INSTRUCTIONS TO FOLLOW –
Copy the methods text between "RNA was prepared" and "antisense: 5′-CCTTCCACAATGCCAAA GTT-3′.", inclusive, putting "reaction volume" in place of "reaction mixture".

TEXT EXCERPT –
⟨

Cell proliferation was evaluated by the MTT (tetrazolium salt) assay. Cells (2×103) were plated in 96 wells containing growth medium and assayed by MTT. A total of 10 μl MTT [5 mg/ml in phosphate-buffered saline (PBS)] was added to each well and cells were incubated at 37°C in a CO2 incubator. Following 3 h, the cells were lysed using isopropanol-HCl, and absorbance was measured at 570 nm. All cell growth experiments were repeated at least three times.

RT-PCR

RNA was prepared from cells using a Qiagen Mini RNA-Easy kit (Tokyo, Japan). Reverse transcription was performed from 1 μg of RNA in a 20 μl reaction mixture according to the manufacturer’s instructions (Takara RNA PCR kit, Ohtsu, Japan). PCR amplification and analysis were achieved using real-time PCR (Prism 7000, Applied Biosystems, Foster City, CA, USA). Primer sequences used were: PLP2, sense: 5′-GTGTGACCTGCACTCCAAGA-3′ and antisense, 5′-TCAGTG GGAGCTGCTGTATG-3′; FAK, sense; 5′-CGTGAAGCCTTTTCAAGGAG-3′; and antisense, 5′-ACTGGATCTCGGGCTAGGAT-3′; MMP-2 sense: 5′-CCT GATGTCCAGCAAGTAGATG-3′ and antisense: 5′-GAGACT TTGGTTCTCCAGCTTC-3′; MMP-9, sense: 5′-CCTGAT GTCCAGCAAGTAGATG-3′ and antisense: 5′-GAGACTTTG GTTCTCCAGCTTC-3′. GAPDH sense: 5′-ACTCCACTCACG GCAAATTC-3′ and antisense: 5′-CCTTCCACAATGCCAAA GTT-3′.

⟩

DATASET ENTRIES –
⟨

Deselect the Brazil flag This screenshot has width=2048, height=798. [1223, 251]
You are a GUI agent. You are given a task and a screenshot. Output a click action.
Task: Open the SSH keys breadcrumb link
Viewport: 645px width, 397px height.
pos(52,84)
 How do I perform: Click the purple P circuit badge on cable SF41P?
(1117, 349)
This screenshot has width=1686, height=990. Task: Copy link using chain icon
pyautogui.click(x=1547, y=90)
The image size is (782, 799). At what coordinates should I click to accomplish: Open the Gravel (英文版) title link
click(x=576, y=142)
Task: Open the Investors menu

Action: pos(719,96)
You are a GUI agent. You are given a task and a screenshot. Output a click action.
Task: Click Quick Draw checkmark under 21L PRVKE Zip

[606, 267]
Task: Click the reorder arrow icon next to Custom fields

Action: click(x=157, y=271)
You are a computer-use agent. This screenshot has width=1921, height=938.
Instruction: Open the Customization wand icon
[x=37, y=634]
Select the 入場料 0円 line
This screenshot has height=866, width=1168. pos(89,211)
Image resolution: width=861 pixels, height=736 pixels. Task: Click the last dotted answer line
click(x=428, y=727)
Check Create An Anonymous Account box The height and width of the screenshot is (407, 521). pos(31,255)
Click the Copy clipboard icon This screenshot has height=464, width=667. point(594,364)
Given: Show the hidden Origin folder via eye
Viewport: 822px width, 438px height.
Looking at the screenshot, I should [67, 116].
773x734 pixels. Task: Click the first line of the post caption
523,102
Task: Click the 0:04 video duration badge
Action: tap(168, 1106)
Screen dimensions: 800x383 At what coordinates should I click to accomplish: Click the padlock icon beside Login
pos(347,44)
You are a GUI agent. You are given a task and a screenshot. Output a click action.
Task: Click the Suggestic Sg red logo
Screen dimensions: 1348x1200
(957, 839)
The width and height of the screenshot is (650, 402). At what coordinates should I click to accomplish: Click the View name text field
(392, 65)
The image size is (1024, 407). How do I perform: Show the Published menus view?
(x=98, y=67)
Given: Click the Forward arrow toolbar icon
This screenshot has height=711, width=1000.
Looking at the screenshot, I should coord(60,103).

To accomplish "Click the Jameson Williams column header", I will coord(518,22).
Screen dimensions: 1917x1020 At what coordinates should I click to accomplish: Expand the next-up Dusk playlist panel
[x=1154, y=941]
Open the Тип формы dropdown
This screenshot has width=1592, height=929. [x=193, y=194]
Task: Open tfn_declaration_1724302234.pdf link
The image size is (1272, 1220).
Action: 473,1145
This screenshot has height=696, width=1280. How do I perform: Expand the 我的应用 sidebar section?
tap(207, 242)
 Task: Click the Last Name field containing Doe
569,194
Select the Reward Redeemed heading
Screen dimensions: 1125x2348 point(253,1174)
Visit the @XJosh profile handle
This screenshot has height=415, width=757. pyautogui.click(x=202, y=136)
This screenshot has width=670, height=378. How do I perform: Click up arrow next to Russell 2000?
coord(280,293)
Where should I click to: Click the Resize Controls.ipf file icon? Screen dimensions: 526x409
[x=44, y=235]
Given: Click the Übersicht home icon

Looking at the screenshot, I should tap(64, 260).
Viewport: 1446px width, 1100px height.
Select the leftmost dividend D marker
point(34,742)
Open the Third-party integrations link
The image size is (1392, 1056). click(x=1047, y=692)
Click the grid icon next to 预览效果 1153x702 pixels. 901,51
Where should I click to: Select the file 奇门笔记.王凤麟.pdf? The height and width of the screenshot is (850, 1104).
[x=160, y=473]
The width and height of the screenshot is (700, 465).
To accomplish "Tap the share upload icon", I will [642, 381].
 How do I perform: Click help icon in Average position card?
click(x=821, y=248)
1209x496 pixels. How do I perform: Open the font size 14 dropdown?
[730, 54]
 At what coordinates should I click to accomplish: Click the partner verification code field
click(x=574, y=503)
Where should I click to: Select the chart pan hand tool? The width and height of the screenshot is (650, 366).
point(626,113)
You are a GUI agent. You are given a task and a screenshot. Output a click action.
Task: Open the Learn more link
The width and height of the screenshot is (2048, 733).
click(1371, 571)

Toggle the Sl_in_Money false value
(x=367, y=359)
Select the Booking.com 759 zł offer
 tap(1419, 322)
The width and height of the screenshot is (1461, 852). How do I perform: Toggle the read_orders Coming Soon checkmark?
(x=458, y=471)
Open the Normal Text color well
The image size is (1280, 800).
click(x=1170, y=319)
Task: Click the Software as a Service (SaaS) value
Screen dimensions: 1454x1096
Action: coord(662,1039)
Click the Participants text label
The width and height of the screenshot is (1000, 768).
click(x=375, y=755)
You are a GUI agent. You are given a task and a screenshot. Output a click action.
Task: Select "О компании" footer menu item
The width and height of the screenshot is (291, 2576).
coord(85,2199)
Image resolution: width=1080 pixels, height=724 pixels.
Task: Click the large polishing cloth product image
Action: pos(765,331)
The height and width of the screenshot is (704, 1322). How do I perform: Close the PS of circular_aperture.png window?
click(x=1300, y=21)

⟩

RESPONSE AREA –
RNA was prepared from cells using a Qiagen Mini RNA-Easy kit (Tokyo, Japan). Reverse transcription was performed from 1 μg of RNA in a 20 μl reaction volume according to the manufacturer’s instructions (Takara RNA PCR kit, Ohtsu, Japan). PCR amplification and analysis were achieved using real-time PCR (Prism 7000, Applied Biosystems, Foster City, CA, USA). Primer sequences used were: PLP2, sense: 5′-GTGTGACCTGCACTCCAAGA-3′ and antisense, 5′-TCAGTG GGAGCTGCTGTATG-3′; FAK, sense; 5′-CGTGAAGCCTTTTCAAGGAG-3′; and antisense, 5′-ACTGGATCTCGGGCTAGGAT-3′; MMP-2 sense: 5′-CCT GATGTCCAGCAAGTAGATG-3′ and antisense: 5′-GAGACT TTGGTTCTCCAGCTTC-3′; MMP-9, sense: 5′-CCTGAT GTCCAGCAAGTAGATG-3′ and antisense: 5′-GAGACTTTG GTTCTCCAGCTTC-3′. GAPDH sense: 5′-ACTCCACTCACG GCAAATTC-3′ and antisense: 5′-CCTTCCACAATGCCAAA GTT-3′.